Braille is a system of touch reading and writing for blind or low-vision individuals in which raised dots represent the letters of the alphabet. Braille also contains equivalents for punctuation marks and provides symbols to show letter groupings. Braille is read by moving the hand or hands along each line.  

To be more inclusive of all demographics, many multi-family, commercial and civic buildings now have the requirement to include Braille signage as part of their communications. For instance, hotels are now largely required to provide Braille signage to help blind individuals navigate the rooms, spaces, hallways and stairways of their facilities, giving them access to critical and emergency information.

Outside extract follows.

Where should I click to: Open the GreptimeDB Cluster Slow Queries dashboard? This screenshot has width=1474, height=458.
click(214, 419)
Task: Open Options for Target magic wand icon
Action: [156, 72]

Can West Legacy is proud to produce products specific to this market. A true competitive differentiator, our interior Braille signage is durable, produced with top-of-the-line materials and is compliant with the Americans with Disabilities (ADA) act. Typical clients for this product are building supervisors, commercial tenants or any companies or individual that require ADA-compliant Braille signage. 

And while our Braille signs appear to be typical signs to most users, upon closer inspection, you can see that the signs’ intended message are also duplicated in Braille in a manner that neither impacts the design or visibility of the sign itself.  

SUGGESTED BRAILLE SIGNAGE APPLICATIONS *

  • Washrooms and Showers – both general and specifically accessible facilities. 
  • Elevators – controls and floor indicators. 
  • Numbers on stair landing hand rails to allow identification of floors. 
  • Office and hotel room name/number plates. 
  • Emergency doors and exits. 
  • Emergency evacuation instructions. 
  • Cautionary signage. 
  • Floor and building directories. 
  • Door controls on public transportation vehicles – emergency and standard. 
  • Free telephones in shopping malls. 
  • Bus stop and train platform numbers. 
  • Signage in assembly areas and gathering places (arenas, stadiums, auditoriums, places of worship). 
  • Operating instructions e.g. for vending machines or toilets. 

*As per the Accessible Signage Guidelines by Braille Literacy Canada. 

CUSTOM BRAILLE SIGNAGE

We have the technology, skills and expertise to produce braille signage for any custom client needs.